Skip the internships as you are way past that especially with a Masters degree
(would have been ok if you were just starting college, but your have moved
past that part now).

Since you have a Masters degree you are worth more out of the box now then
before you started college. Since you had summer jobs that counts as work
experience but it is concerning, you should be able to get a job as a network
administrator if the work you did earning your degree was more practical than
theory which it should have been. If not you might be in trouble if you do not
know the basics to at least intermediate of setting up a network by yourself.
If the latter is the case then you have some serious work to do. By now you
should have earned a few certifications (CCNA, MCSE, etc.) to help supplement
your academic course work, if not I would recommend getting these out of the
way so when you do apply for jobs the employers can take you more seriously as
you would have a standardized knowledge base but no long term work experience.
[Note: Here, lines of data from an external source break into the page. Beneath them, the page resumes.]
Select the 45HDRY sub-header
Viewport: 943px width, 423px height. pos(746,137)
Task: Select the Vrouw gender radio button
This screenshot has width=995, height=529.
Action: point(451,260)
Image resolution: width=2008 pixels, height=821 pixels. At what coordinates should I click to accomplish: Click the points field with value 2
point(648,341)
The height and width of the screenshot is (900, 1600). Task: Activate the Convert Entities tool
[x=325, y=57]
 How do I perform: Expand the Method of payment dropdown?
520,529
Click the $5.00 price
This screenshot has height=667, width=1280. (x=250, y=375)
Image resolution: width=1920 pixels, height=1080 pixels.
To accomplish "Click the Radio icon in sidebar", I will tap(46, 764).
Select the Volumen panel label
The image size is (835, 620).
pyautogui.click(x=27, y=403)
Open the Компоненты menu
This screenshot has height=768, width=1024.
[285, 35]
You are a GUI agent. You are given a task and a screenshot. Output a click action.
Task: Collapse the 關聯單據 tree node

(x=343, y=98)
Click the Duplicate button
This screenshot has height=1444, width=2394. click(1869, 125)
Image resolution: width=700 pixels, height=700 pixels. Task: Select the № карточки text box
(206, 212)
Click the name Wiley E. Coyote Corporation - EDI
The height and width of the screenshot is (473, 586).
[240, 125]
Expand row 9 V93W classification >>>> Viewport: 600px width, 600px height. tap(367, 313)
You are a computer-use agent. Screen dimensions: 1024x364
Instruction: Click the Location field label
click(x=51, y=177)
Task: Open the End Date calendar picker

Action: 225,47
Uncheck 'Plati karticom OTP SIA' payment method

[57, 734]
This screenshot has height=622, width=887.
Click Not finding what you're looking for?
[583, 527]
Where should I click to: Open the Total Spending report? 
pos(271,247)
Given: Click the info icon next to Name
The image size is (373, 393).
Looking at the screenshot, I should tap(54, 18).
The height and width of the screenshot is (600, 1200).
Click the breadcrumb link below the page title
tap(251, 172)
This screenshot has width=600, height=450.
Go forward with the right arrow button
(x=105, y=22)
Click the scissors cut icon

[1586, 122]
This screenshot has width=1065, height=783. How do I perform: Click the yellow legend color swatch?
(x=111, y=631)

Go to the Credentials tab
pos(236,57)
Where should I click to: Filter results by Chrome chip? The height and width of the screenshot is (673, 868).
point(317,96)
Something else you should also have is a home test rack setup if you had a
degree of any kind in networking, which would be the same for someone that
took computer science, engineering, software development, etc. all students
that normally excelled and were serious about their work had something at home
physically or virtually to hone their skills. If this is the case with you
then you should have some serious fun at interviews when it comes to the
whiteboard questions as you have been through the network setups thousands of
times by now and they should be very easy for you by now since you should have
mastered it by now.

I would also recommend applying for jobs as big companies like Amazon,
Facebook, HP, etc. along with government contractors in your area. As some of
the government contractors have the funds to bring you on and train you up in
your weak areas all while paying you a very nice salary.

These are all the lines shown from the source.